De commissie is van mening dat het ondernemingsplan van Museum van de Geest in financieel opzicht niet realistisch en niet uitvoerbaar is. Zij is van mening dat de continuïteit van het museum in het geding is. Het museum draaide in 2021 dankzij de coronasteun van de overheid nog quitte. In 2022 lukte dat niet meer, ondanks de ook toen nog grote steunbedragen. Toen de coronaregelingen in 2023 ophielden, eindigde het museum het boekjaar zwaar in het rood. Momenteel is er sprake van een negatief eigen vermogen en een negatieve solvabiliteit, waardoor financiële tegenvallers al enige tijd niet opgevangen kunnen worden. De commissie verwacht dat het plan niet (volledig) uitgevoerd kan worden omdat de financiële huishouding daarvoor niet stevig genoeg is.
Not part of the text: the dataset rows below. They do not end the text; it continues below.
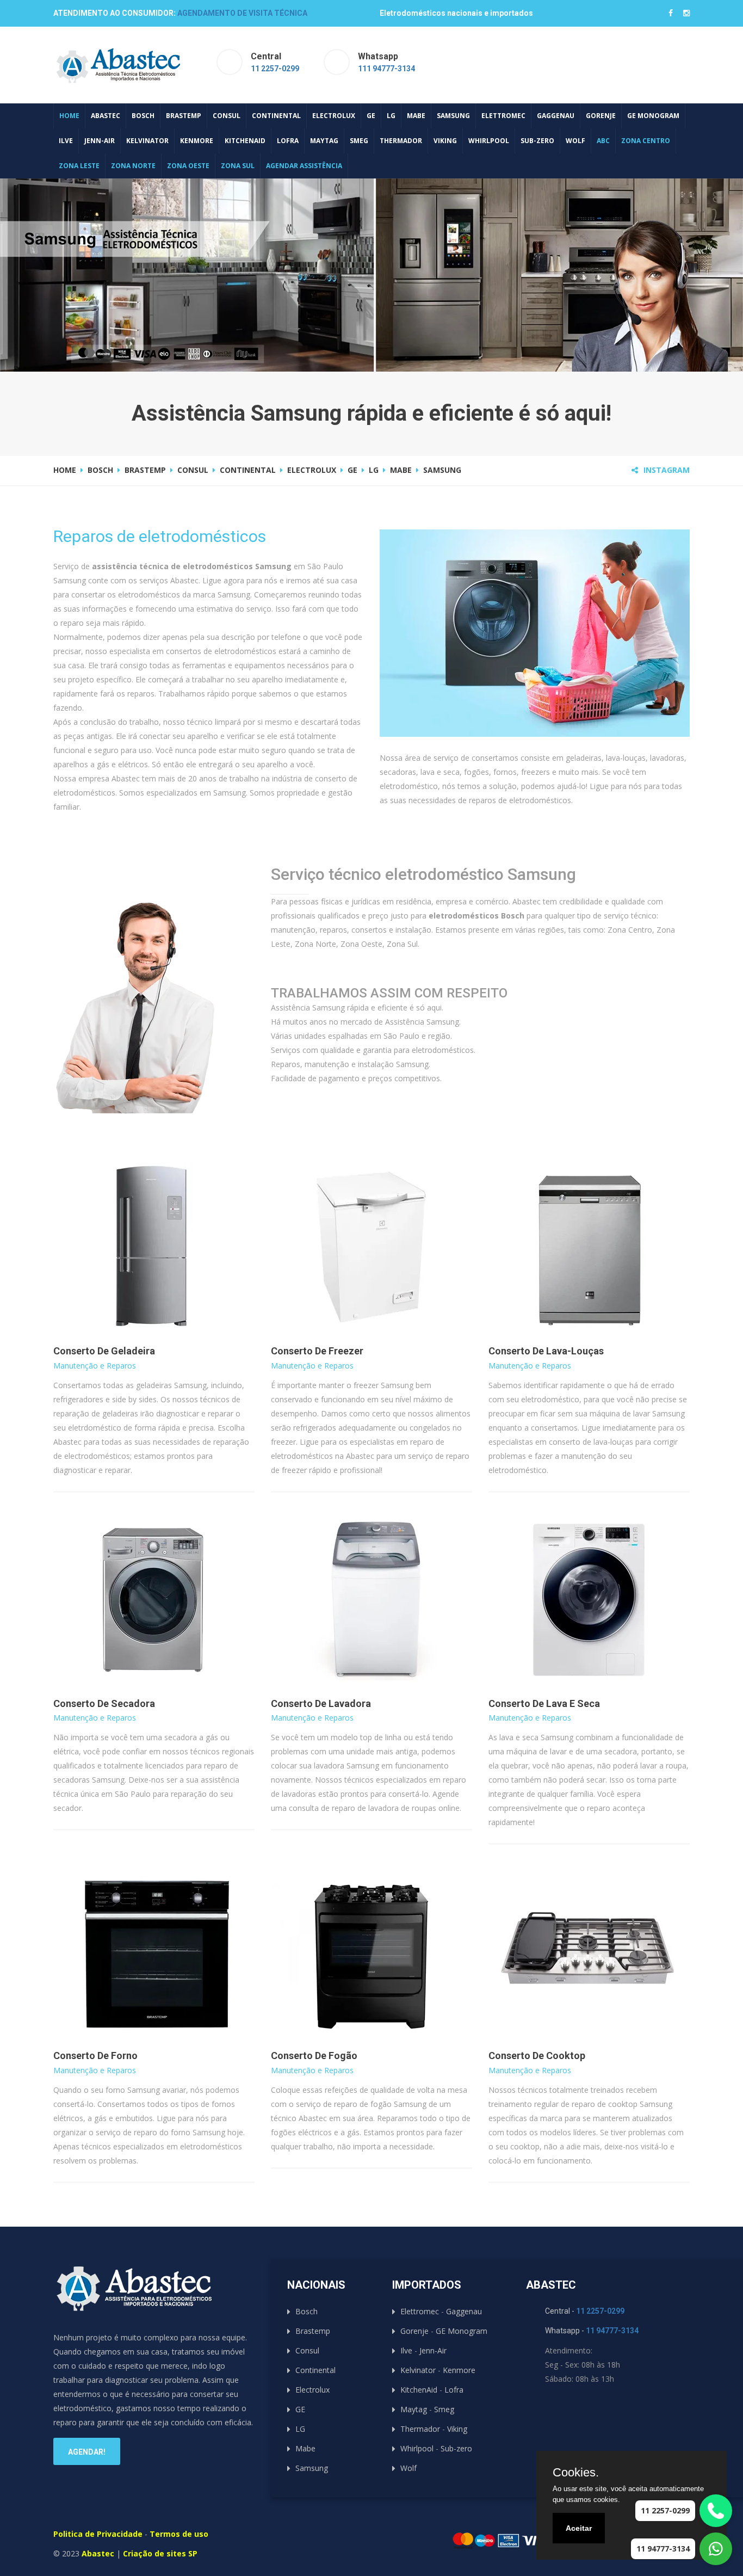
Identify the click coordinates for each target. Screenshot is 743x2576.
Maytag (324, 140)
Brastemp (183, 115)
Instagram (666, 470)
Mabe (416, 115)
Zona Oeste (188, 165)
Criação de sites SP (160, 2553)
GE (371, 115)
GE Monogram (653, 115)
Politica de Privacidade (98, 2534)
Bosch (143, 115)
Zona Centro (645, 140)
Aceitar (579, 2528)
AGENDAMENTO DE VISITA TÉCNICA (242, 13)
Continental (276, 115)
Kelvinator (147, 140)
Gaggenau (555, 115)
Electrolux (333, 115)
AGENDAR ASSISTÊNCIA (304, 165)
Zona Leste (79, 165)
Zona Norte (133, 165)
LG (391, 115)
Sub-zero (537, 140)
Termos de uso (179, 2534)
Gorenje (601, 115)
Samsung (453, 115)
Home (69, 115)
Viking (445, 140)
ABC (603, 140)
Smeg (359, 140)
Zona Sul (238, 165)
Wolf (575, 140)
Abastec (105, 115)
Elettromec (503, 115)
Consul (226, 115)
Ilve (66, 140)
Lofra (288, 140)
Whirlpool (488, 140)
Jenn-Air (99, 140)
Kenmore (196, 140)
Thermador (401, 140)
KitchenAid (245, 140)
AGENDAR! (87, 2452)
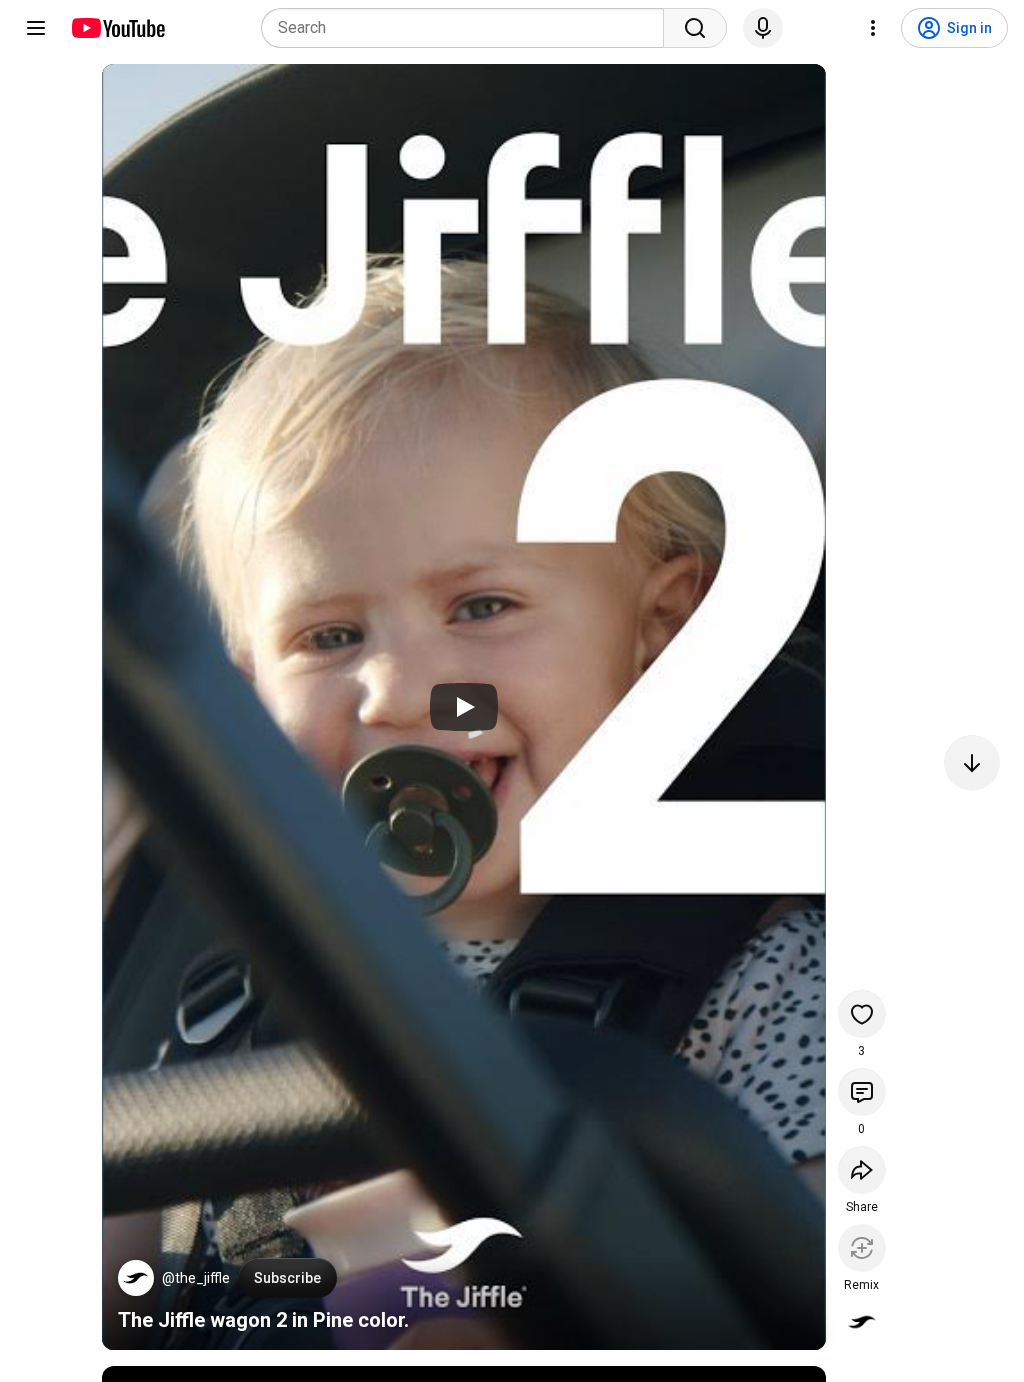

Het museum heeft een ‘Meerjarenbegroting realisatie tentoonstellingen’ met bijbehorende toelichting als bijlage toegevoegd aan de aanvraag, terwijl de in het aanvraagformulier ingevulde begroting betrekking heeft op de gehele organisatie. De commissie heeft primair gekeken naar de overall begroting. Deze is niet toegelicht en volgens de commissie niet realistisch. Er is een groot gat tussen de begroting en de concept-realisatie van 2023. De publieksinkomsten, die goed zijn voor 54% van de begroting, gaan in 2025 in één keer met 46% omhoog ten opzichte van 2023. Daarna blijven ze min of meer op hetzelfde niveau. Dit is een nog sterkere groei dan die van het bezoekersaantal (veertig procent). Omdat de commissie de groei van het bereik al niet realistisch vindt, acht zij de nog grotere stijging van de publieksinkomsten niet haalbaar. 

De lasten vertonen een vergelijkbaar beeld: een sterke stijging in 2025 ten opzichte van 2023 en daarna stabilisatie. Gezien de te verwachten inflatie vindt de commissie ook dat niet realistisch. De commissie stelt bovendien vast dat de begroting geen ruimte biedt om tegenvallers op te vangen en geen rekening houdt met de aflossing van al ontstane schulden.

De commissie vindt dat de financieringsmix er weliswaar gevarieerd en passend uitziet, maar vindt het erg onzeker of deze gerealiseerd zal kunnen worden. Het verhogen van de inkomsten uit giften, partnerships en nalatenschappen vergt veel extra werk. Volgens de commissie zal de organisatie dat moeilijk kunnen waarmaken als zij haar handen vol heeft aan het managen van de financiële problemen die het museum bedreigen. 

Het plan vermeldt niets over de inrichting van de organisatie en de omvang en samenstelling van de formatie. De commissie ziet alleen dat het museum goede samenwerkingspartners heeft, zoals de eerdergenoemde zorginstellingen. Dit is echter te weinig om te kunnen vaststellen dat het plan in organisatorische zin realistisch en uitvoerbaar is.

Conclusie

De commissie adviseert de aanvraag van Museum van de Geest niet te honoreren omdat deze een onvoldoende heeft behaald op het criterium Uitvoerbaarheid.

De aanvraag is beoordeeld binnen de adviescommissie Erfgoed.